Scientists from the RIKEN Center for Emergent Matter Science and their collaborators have developed a technique for building three-dimensional nanoscale structures directly from single-crystal materials. The method relies on a focused ion beam tool that can precisely remove material at extremely small scales. Using this approach, the team carved tiny spiral structures from a topological magnetic crystal made of cobalt, tin, and sulfur with the chemical formula Co3Dream2WITH2. Tests have shown that these structures behave like switchable diodes, meaning that electrical current flows in one direction more easily than the other.
Electronics built with complex three-dimensional shapes could be smaller, more efficient and more powerful than today’s flat devices. Despite this potential, researchers have had limited ways to create such structures. Existing manufacturing methods often limit which materials can be used and can compromise the quality of the final device.
Precise cutting with focused ion beams
In a new study published in Nature Nanotechnologythe researchers solved these problems by using a focused ion beam capable of cutting with submicron precision. This level of control allows, in principle, the creation of three-dimensional devices from almost any crystalline material. The process resembles sculpting, where material is carefully removed from a solid block until the desired form is achieved.

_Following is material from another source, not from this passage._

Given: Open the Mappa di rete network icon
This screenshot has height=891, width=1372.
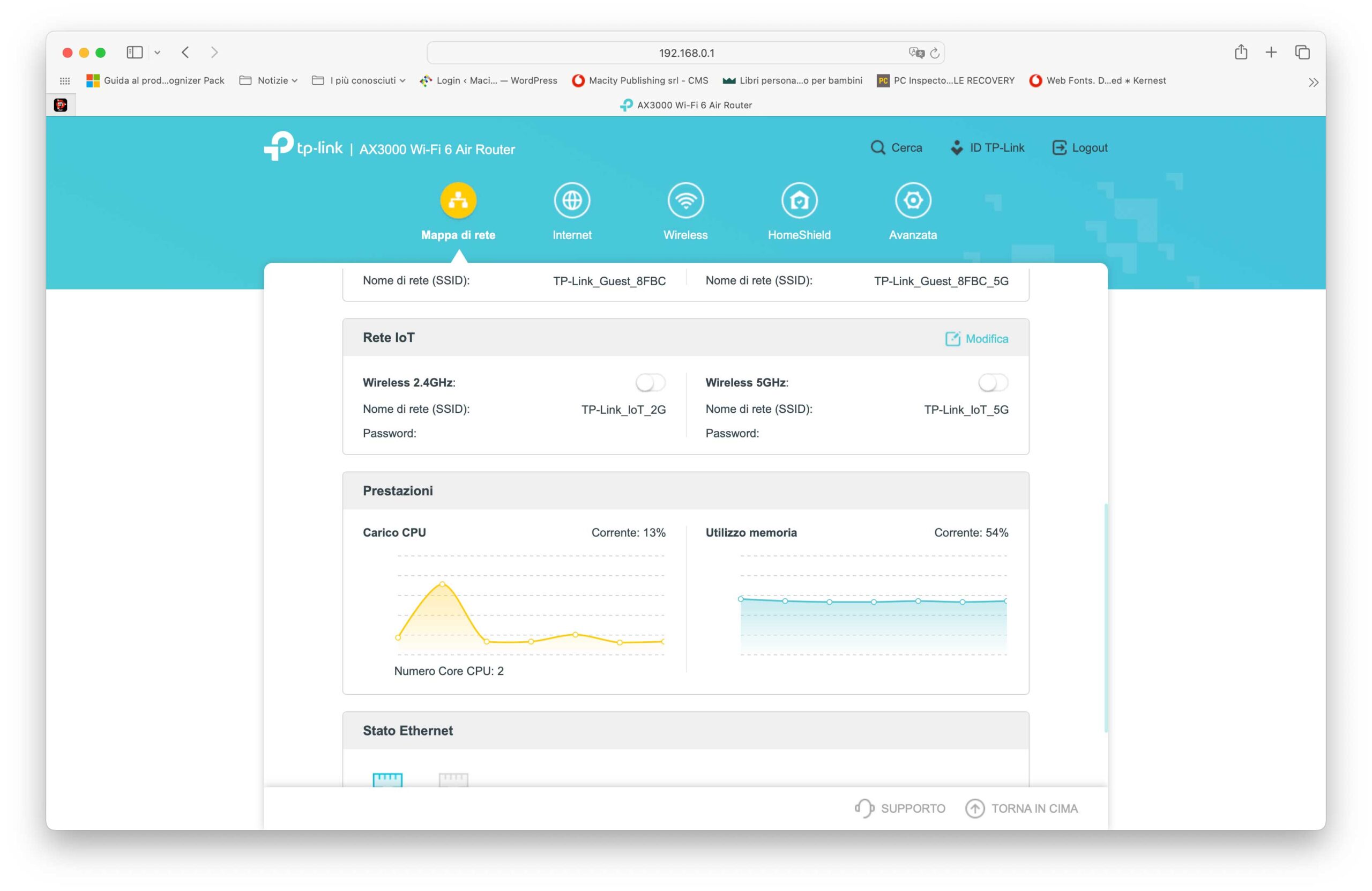Looking at the screenshot, I should [x=458, y=201].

To demonstrate the method’s capabilities, the team fabricated helical nanodevices from a magnetic Co crystal3Dream2WITH2. Based on the known properties of this material, they expected that the twisted geometry would create a special diode effect called non-reciprocal electrical transport, controlled by the nanoscale chiral shape. Experiments confirmed this prediction. Electric current flowed more easily in one direction and the effect could be reversed by changing the magnetization or switching the handedness of the helix. The researchers also observed the reverse interaction, where strong electrical pulses could reverse the structure’s magnetization. Diodes are fundamental components of modern electronics and are used in AC/DC conversion, signal processing and LED devices.

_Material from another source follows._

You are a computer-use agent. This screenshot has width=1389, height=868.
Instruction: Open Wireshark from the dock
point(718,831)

How Shape controls the movement of electrons
By comparing helices of different sizes and measuring their behavior at different temperatures, the researchers traced the diode effect to the uneven scattering of electrons along the curved chiral walls of the device. These findings show that the physical shape of a component can directly affect how electricity travels through it. The results suggest that the geometry itself can be used as a design tool to enable low-power, shape-engineered components for future memory, logic and sensing technologies.
According to Max Birch, first author of the study, “By treating the geometry as a source of symmetry breaking on par with the intrinsic material properties, we can create electrical non-reciprocity at the device level. Our newly developed ion beam nanosculpting method opens up a wide range of studies on how three-dimensional and curved device geometries can be used to realize new electronic functions.”
Yoshinori Tokura, who leads the research group, added: “More broadly, this approach enables device designs that combine topological or strongly correlated electronic states with designed curvature in the ballistic or hydrodynamic transport regime. The convergence of materials physics and nanofabrication points to functional device architectures with potential impact on memory, logic and sensing technologies.”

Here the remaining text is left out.